It was an innocent go route off the right hash. Tony Romo probably has thrown this specific kind of deep ball thousands of times in practice, and that's not counting the first thousand.
Miles Austin's job was to get clean off the line and shoot straight downfield. This was no complicated out-and-up -- no double-moves here. Beat the corner, and go. Call it a fly route. A streak. Or in Chargers head coach Norv Turner's tree, a "nine" route. Turner as in the former Cowboys offensive coordinator, who used to be current Cowboys head coach Jason Garrett's boss.
But maybe it should be called "The Play that Changed the Season."
It was Week 14 at Jerryworld, and the 6-6 Giants were far from being considered Super Bowl-bound.
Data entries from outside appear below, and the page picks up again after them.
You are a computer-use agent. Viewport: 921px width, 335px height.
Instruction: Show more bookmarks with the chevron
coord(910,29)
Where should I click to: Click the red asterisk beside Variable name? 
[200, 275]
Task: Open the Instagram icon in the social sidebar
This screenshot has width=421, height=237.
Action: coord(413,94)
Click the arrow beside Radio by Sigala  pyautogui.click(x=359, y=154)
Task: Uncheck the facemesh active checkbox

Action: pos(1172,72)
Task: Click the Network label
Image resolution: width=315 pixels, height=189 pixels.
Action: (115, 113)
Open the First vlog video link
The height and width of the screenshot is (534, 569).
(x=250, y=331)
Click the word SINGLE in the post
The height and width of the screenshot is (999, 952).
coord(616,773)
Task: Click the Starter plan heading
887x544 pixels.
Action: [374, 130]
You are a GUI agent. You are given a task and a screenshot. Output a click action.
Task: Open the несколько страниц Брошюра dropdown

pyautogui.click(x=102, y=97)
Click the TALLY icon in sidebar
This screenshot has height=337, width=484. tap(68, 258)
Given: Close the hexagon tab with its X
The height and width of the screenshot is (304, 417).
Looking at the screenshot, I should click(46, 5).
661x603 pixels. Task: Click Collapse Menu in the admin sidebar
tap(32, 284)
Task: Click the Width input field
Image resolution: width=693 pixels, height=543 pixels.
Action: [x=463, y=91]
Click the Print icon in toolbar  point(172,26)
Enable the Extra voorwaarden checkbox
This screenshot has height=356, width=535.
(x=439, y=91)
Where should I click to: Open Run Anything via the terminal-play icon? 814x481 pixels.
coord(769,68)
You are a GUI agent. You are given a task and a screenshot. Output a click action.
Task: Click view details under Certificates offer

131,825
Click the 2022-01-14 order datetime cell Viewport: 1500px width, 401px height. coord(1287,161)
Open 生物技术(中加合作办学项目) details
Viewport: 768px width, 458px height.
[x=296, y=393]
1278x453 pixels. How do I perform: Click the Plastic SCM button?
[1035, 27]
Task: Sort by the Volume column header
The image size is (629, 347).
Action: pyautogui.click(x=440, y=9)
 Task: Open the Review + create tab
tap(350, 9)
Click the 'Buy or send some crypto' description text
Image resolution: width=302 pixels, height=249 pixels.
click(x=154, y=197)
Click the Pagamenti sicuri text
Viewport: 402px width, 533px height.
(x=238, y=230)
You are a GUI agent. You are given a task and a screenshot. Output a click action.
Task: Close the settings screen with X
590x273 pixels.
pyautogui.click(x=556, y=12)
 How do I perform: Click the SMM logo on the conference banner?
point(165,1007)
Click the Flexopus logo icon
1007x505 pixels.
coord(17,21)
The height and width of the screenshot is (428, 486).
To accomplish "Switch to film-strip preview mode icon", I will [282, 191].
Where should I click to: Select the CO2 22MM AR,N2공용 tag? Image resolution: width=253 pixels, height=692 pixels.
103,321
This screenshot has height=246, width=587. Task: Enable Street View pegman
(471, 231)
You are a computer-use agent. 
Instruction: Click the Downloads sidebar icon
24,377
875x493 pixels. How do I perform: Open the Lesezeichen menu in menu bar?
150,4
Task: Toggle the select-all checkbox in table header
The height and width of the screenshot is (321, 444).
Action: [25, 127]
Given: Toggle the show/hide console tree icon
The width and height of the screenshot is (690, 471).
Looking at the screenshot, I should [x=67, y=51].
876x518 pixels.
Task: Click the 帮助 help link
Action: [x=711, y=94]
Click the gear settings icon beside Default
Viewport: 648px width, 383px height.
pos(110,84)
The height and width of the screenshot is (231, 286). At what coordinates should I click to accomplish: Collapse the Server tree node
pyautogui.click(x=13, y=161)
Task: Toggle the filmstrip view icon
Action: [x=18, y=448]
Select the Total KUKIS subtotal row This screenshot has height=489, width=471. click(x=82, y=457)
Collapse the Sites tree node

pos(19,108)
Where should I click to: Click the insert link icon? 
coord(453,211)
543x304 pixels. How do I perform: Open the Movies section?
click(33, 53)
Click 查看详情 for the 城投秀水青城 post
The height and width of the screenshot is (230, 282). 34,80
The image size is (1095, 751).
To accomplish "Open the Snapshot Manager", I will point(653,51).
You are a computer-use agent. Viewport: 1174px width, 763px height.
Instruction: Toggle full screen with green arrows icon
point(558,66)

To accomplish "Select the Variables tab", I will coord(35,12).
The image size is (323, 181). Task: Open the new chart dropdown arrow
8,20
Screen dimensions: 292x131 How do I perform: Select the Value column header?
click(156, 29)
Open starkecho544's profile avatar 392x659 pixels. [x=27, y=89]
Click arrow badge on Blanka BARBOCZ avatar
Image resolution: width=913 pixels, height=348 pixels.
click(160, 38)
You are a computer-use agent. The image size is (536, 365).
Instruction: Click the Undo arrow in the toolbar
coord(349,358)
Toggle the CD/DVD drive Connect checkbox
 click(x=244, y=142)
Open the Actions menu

Hell, they weren't even wild card-bound.
Following a Jake Ballard touchdown, Big Blue still trailed Dallas by six with 2:25 left in the game. A completion was the only thing standing between the Cowboys improving to 8-5 and having a stranglehold on the NFC East that would put the Giants behind the playoff picture 8-ball. Remember, the wild-card openings were pretty much slipping under the horizon with Detroit and Atlanta both having superior won-loss records.
For Tom Coughlin's group, it was NFC East title or bust.
Romo took a seven-step drop out of the 'gun, one of his pitty-pat-tap-tap-tap seven-step dropbacks, when the ball gets out of his hand in about two seconds. Not enough time for the Giants' seven-man pass rush to get there. Just enough time for Austin to break past New York cornerback Aaron Ross and tip toe just inside the numbers on your radio dial, left to right.
With no safety help, it was a touchdown in waiting.
The protection was good. Romo looked off just enough to make sure he had his "Y" receiver open down the seam. It was there. Austin was there. And so was the ball …
…too early.
The several million people watching NBC's coverage thought the Cowboys had it. Even the most casual of fan, with one eye on Facebook, the other on the game, saw the ball sailing with Austin running underneath. But something happened along the way. Austin didn't get there … at least not in time. The ball fell harmlessly to the turf at the 48-yard line.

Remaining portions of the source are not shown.